[Data listing]

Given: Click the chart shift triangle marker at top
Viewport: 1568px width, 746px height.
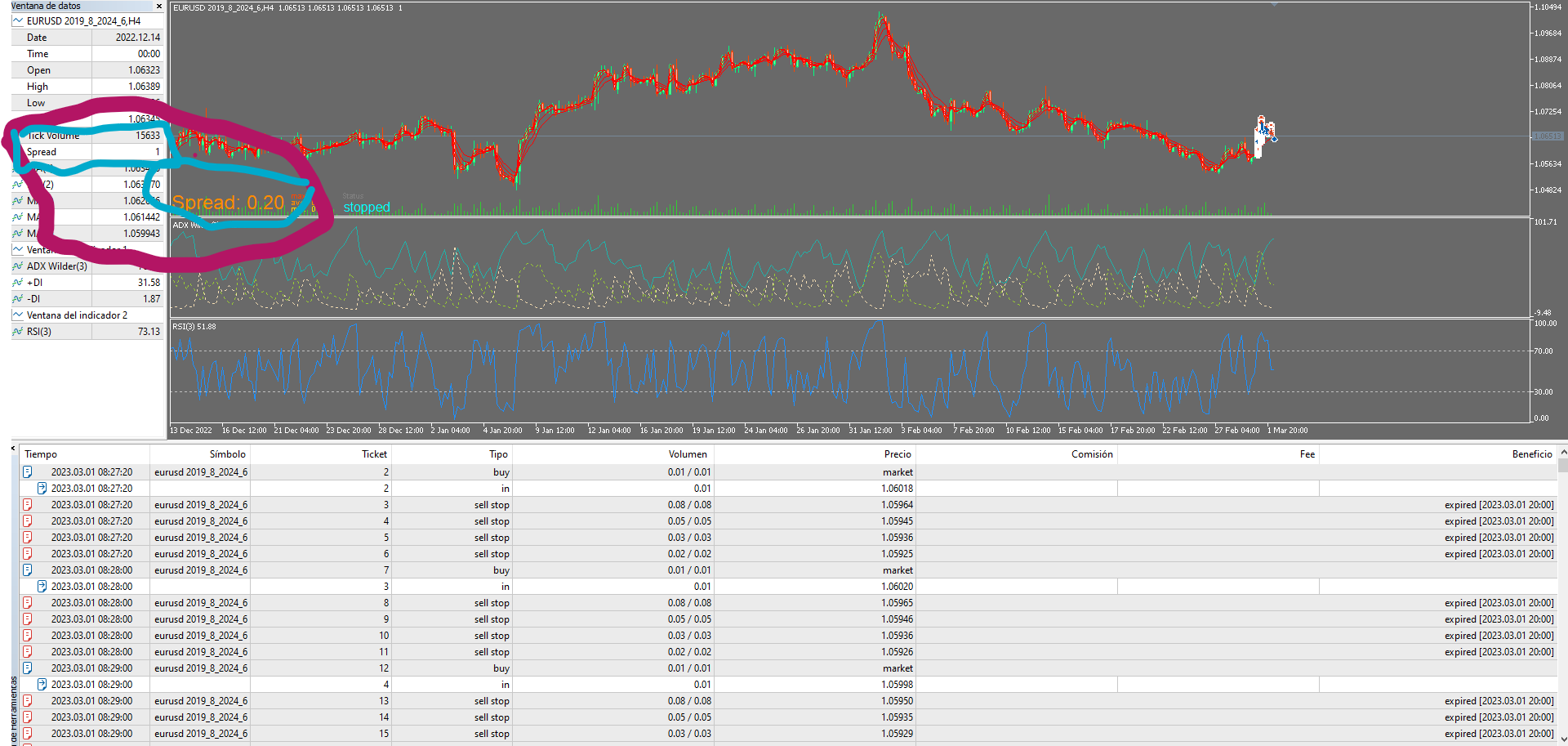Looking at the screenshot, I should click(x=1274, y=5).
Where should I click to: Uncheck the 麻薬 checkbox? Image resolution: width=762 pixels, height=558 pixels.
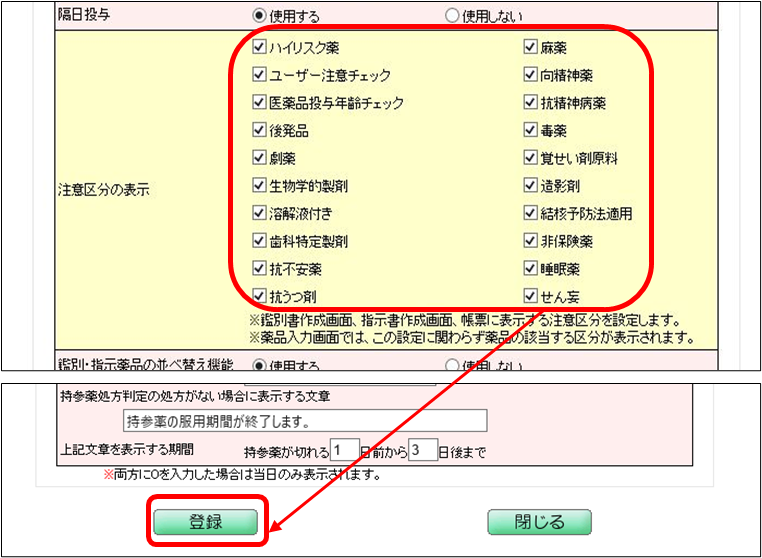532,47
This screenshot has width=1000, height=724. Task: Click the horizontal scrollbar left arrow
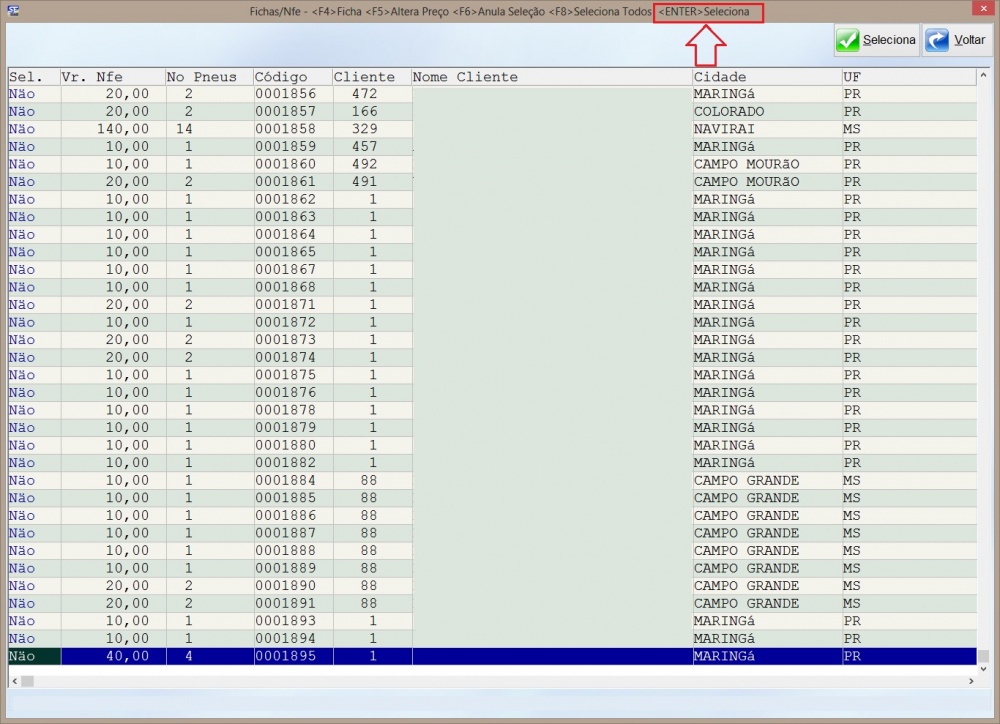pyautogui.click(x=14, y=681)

[/Data listing]

Description of the task. Once the pictures are set aside, please reproduce the remaining material word for word.

Result for this task.
Given: Click the chart shift triangle marker at top
Viewport: 1568px width, 746px height.
Looking at the screenshot, I should click(x=1274, y=5).
Where should I click to: Uncheck the 麻薬 checkbox? Image resolution: width=762 pixels, height=558 pixels.
532,47
This screenshot has width=1000, height=724. Task: Click the horizontal scrollbar left arrow
pyautogui.click(x=14, y=681)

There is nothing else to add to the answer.